Case ID: nys_91/html/0693-01.html
Source: Caselaw Access Project
Author: {"author": "PATTERSON, J.", "license": "Public Domain", "url": "https://static.case.law/"}
Date Created: 2024-08-24T03:29:51.129683

(100 App. Div. 440)
    ARMSTRONG v. CHISHOLM et al.
    (Supreme Court, Appellate Division, First Department.
    January 13, 1905.)
    1. Mechanic’s Lien—Sufficiency of Notice.
    A notice of lien stating that it is for “labor performed * * * and the materials furnished and to be furnished” is fatally defective, though another part of the notice states the amount remaining unpaid “for such labor and materials.”
    2. Same.
    A notice of mechanic’s lien must be sufficient in itself, without reference to extrinsic proof, to render it sufficient.
    2. See Mechanics’ Liens, vol. 34, Cent. Dig. § 208.
    Appeal from Special Term, New York County.
    Action by James Armstrong against Mary A. Chisholm and others. From a judgment for defendants, plaintiff appeals.
    Affirmed.
    See 91 N. Y. Supp. 299.
    Argued before VAN BRUNT, P. J., and HATCH, PATTERSON, O’BRIEN, and LAUGHLIN, JJ.
    G. V. Brower, for appellant.
    E. Woodbridge, for respondents.
   PATTERSON, J.

This is an action to foreclose a mechanic’s lien. It was decided at the Special Term upon an agreed statement of facts, from which it appears that the defendant Mary Chisholm was the owner of the premises against which the lien was filed. She contracted with Andrew J. Robinson, doing business under the name of Robinson & Wallace, for the performance of certain work and furnishing of certain materials, and there was due from her to Robinson & Wallace the' sum of $12,805, with interest. The plaintiff, Armstrong, had a contract with Robinson, and there was due the plaintiff upon that contract the sum of $1,907.94, for which the lien was filed. Various amounts were due other defendants, but it is unnecessary to refer to them particularly. On March 7, 1900, the defendant Robinson made an assignment for the benefit of creditors to the defendant Charles L. Talbot. On March 9, 1900, Armstrong filed a lien- against the premises, and in the notice of lien, among other things, it is stated as follows:

“(4) The labor performed was plumbing work in connection with alterations, and the materials furnished or to be furnished, and the agreed price or value thereof, is galvanized iron pipe and fittings to be used throughout the building and improvements on the property hereinafter described, at the agreed price of $13,188.
“(5) The amount unpaid to the lienor for such labor and materials is $1,-907.94.”

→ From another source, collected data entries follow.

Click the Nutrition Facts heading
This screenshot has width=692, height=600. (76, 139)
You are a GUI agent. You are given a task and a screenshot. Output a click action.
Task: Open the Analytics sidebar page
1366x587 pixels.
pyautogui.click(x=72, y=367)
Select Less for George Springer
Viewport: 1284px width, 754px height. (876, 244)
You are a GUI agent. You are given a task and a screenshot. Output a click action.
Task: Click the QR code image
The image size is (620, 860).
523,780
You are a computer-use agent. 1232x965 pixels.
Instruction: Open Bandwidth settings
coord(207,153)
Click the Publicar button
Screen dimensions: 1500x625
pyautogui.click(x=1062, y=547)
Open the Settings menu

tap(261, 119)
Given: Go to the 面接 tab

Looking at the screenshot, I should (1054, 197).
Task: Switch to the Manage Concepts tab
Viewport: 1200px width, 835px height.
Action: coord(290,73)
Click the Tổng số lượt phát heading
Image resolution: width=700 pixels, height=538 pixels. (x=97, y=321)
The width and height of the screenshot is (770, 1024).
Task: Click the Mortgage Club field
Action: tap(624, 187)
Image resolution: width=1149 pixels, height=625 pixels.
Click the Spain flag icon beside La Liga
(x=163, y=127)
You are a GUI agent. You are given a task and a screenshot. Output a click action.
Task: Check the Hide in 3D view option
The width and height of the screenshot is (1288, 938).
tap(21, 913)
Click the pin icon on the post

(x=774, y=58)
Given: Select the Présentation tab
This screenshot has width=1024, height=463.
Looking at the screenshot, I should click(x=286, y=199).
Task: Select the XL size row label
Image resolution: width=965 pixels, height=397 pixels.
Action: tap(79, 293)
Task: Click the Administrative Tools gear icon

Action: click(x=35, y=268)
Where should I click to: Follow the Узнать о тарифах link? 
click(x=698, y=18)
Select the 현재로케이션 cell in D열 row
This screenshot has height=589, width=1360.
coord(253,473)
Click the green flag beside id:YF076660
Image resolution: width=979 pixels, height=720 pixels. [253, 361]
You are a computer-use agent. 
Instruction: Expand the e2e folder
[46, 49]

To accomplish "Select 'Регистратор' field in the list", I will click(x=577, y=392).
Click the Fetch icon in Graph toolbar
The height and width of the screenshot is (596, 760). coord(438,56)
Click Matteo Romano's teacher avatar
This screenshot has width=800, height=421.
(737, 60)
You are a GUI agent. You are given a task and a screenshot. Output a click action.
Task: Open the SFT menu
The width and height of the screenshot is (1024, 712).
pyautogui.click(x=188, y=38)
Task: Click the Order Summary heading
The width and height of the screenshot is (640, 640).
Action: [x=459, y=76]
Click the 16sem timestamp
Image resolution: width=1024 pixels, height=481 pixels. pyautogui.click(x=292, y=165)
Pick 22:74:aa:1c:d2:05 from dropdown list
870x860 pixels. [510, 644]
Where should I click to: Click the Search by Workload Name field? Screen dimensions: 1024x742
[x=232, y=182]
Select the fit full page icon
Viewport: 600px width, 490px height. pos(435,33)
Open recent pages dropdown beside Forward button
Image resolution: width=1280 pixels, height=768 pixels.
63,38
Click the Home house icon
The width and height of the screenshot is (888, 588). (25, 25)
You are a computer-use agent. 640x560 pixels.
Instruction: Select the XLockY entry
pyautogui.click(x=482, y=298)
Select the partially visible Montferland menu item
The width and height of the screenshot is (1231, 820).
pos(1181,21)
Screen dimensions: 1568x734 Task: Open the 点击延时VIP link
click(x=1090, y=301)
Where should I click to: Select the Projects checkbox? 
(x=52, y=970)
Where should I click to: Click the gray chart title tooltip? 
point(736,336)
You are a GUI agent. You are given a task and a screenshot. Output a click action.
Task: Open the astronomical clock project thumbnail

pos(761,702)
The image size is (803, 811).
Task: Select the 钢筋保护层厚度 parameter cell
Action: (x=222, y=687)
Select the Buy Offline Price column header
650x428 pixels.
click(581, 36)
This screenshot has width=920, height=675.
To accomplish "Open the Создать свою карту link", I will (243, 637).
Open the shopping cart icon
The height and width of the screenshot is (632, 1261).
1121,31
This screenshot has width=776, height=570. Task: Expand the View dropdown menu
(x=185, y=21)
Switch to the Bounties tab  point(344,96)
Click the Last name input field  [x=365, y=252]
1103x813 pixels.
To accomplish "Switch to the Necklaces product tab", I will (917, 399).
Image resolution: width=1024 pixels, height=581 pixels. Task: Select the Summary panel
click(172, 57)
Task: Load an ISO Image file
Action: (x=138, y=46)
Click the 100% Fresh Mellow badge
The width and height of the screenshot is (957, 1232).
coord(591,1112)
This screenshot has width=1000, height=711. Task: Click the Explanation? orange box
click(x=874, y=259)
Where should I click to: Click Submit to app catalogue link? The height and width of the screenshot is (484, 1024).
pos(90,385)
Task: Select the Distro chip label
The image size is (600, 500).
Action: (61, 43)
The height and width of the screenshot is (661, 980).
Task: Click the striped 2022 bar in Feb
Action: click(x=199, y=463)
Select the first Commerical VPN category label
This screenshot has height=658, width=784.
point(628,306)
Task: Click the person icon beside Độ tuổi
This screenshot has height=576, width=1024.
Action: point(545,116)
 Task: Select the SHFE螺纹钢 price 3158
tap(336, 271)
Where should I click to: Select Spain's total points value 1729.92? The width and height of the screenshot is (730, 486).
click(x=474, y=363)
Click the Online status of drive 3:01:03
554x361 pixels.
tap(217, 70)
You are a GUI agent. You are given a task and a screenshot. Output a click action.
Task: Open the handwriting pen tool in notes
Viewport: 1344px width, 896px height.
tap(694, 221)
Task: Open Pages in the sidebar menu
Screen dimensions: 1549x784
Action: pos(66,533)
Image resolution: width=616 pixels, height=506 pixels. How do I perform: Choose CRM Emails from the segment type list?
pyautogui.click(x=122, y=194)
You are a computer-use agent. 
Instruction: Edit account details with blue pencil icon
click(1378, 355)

The facts above stated are sufficient to present the only question requiring consideration in this case. The appeal is by the plaintiff, and upon the facts stated the justice at Special Term held that the plaintiff was not entitled to a lien, by reason of the defective character of the notice of lien, but he was allowed a personal judgment against the defendant Andrew J. Robinson.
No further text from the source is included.